April 7, 2023 – The Accurate Map for Broadband Investment Act was introduced by Sen. Jacky Rosen, D-Nevada, and John Thune, R-S.D. on March 30.

According to a press release by Rosen’s office, the bill would require that the Federal Communications Commission successfully fix the National Broadband Map before the Department of Commerce start issuing funding to the states.

The text of the bill was not available on, although the official government web site said that bill was introduced by Rosen and Thune.

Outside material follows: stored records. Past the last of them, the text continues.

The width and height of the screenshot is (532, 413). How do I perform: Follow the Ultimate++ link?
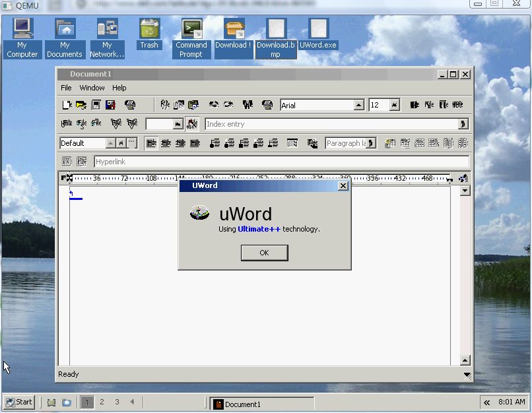click(x=259, y=229)
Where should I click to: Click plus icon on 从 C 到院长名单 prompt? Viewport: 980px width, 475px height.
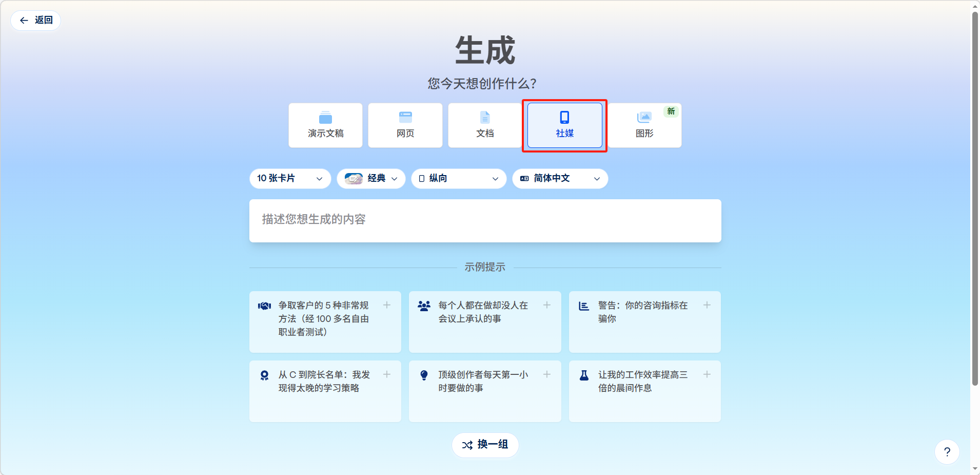coord(387,374)
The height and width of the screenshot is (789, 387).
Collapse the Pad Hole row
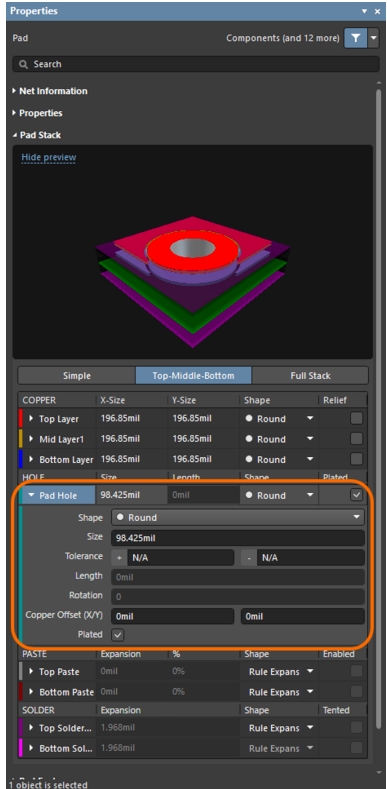tap(32, 496)
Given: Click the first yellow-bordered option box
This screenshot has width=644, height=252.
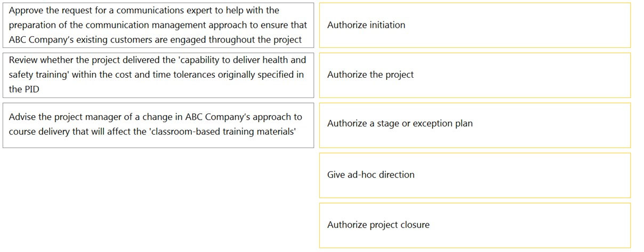Looking at the screenshot, I should tap(474, 25).
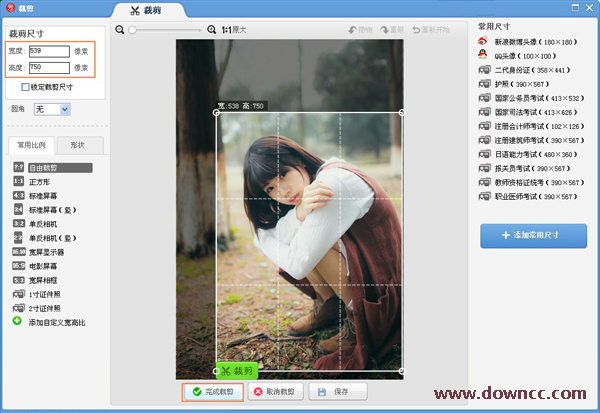The width and height of the screenshot is (600, 413).
Task: Click the zoom out magnifier icon
Action: [x=120, y=30]
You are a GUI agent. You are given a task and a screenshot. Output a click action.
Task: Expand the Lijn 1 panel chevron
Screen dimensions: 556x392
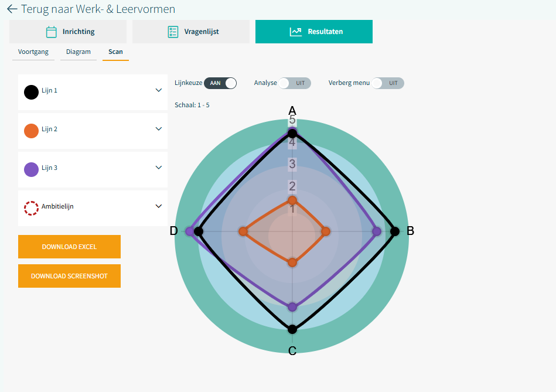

In her release, Rosen said that the agency’s “failure to fix their deeply flawed broadband map and the Department of Commerce’s refusal to wait to allocate broadband funding until the map is fixed puts hundreds of millions of dollars in funding for high-speed internet in Nevada at risk.”

“My bipartisan bill would ensure the FCC can fix this map before money goes out the door, so that all states receive their fair share of federal dollars to provide communities desperately needed access to high-speed internet.”

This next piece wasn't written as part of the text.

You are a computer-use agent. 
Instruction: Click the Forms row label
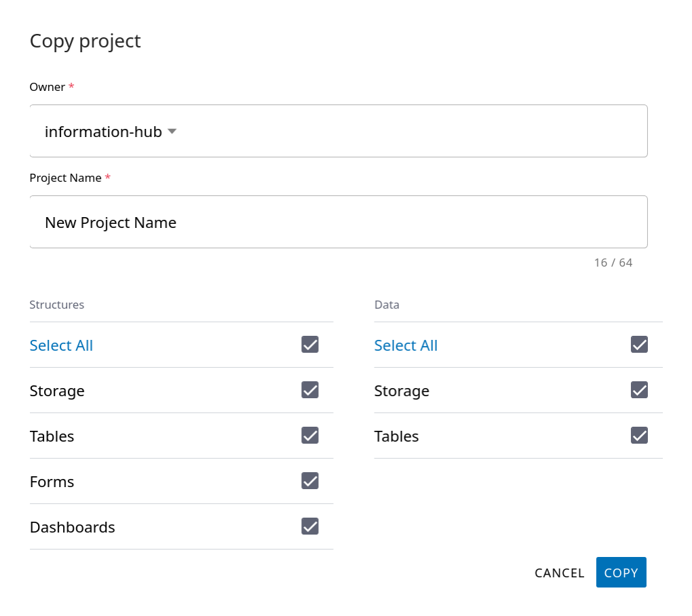click(x=52, y=482)
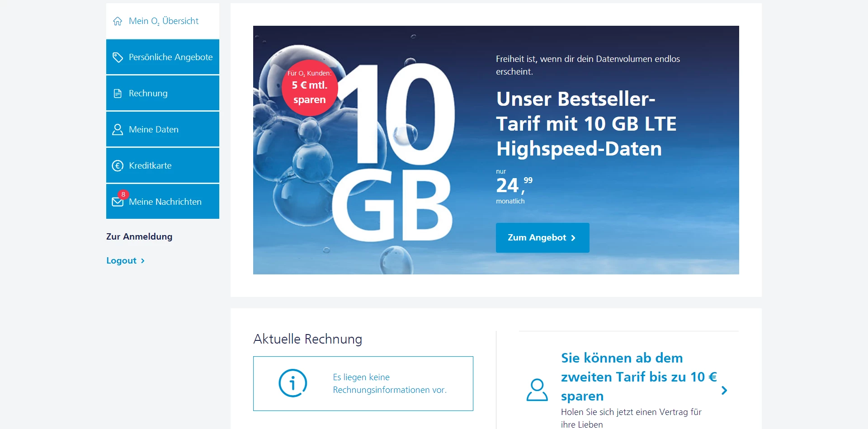
Task: Click the red 5 € mtl. sparen badge
Action: coord(310,88)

Last month, The Chairwoman of the FCC Jessica Rosenworcel said that the commission added just over one million net new broadband serviceable locations after processing challenges and improving data models in its second round of data collection that ended March 1.

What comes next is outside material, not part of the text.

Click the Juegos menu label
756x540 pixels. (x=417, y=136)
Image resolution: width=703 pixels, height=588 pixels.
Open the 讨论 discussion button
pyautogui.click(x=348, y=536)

“It’s critical that NTIA distributes its unprecedented amount of new broadband funding to areas that are truly unserved,”  Thune is quoted as saying in the Rosen release. Thune has not posted a press release on his role in the bill’s introduction.

“In order to ensure these new dollars are being accurately allocated, NTIA must use up-to-date FCC broadband maps that account for a robust challenge process for states and individuals,” Thune said. “Failing to do so could result in significant overbuilding, which would ultimately fall on the backs of hardworking taxpayers.”

The Schools, Health and Libraries Broadband Coalition has also repeatedly told the FCC that its broadband map incorrectly leaves out anchor institutions because they are categorized as non-broadband serviceable locations by virtue of the fact that they are treated as businesses.

Pew report provides suggestions on how to assist rental housing residents gain access to high-speed internet  

The Pew Charitable Trusts on Monday published a brief saying that policymakers need to recognize the particular obstacles that affordable housing residents face in getting broadband connections.

The group conducted a literature review and interviews with 14 experts in housing, broadband and digital equity.

Policymakers should look for replicable and scalable solutions to connect residents of affordable rental housing; address affordable broadband service, device access, and residents’ digital skills needs; seek to leverage rather than duplicate existing resources for residential connectivity; and effectively coordination across federal, state, Tribal, and local funding programs.

New Hampshire aims to connect nearly 50,000 homes with $90 million

New Hampshire will try to help nearly 50,000 locations gain access to high-speed internet by investing $90 million through the broadband fiber optic expansion program developed by the Department of Business and Economic Affairs, according to the state.

The state was previously awarded $50 million to bring high-speed internet to 23,259 addresses, and consistently awarded another $40 million to connect an additional 24,757 addresses.

“These grants represent an historic investment in broadband expansion in the state,” said BEA Commissioner Taylor Caswell.

“Once complete, New Hampshire will be among the most connected states in the nation, allowing our residents and businesses to participate in the digital economy.”

About 54 miles of fiber have been strung through Campton, Hebron, Holderness, Plymouth and Rumney; preparation for deployment is now complete in Belknap, Carrol, Cheshire, Coos, Grafton, Hillsboro, Merrimack and Sullivan Counties; and work continues in Grafton County.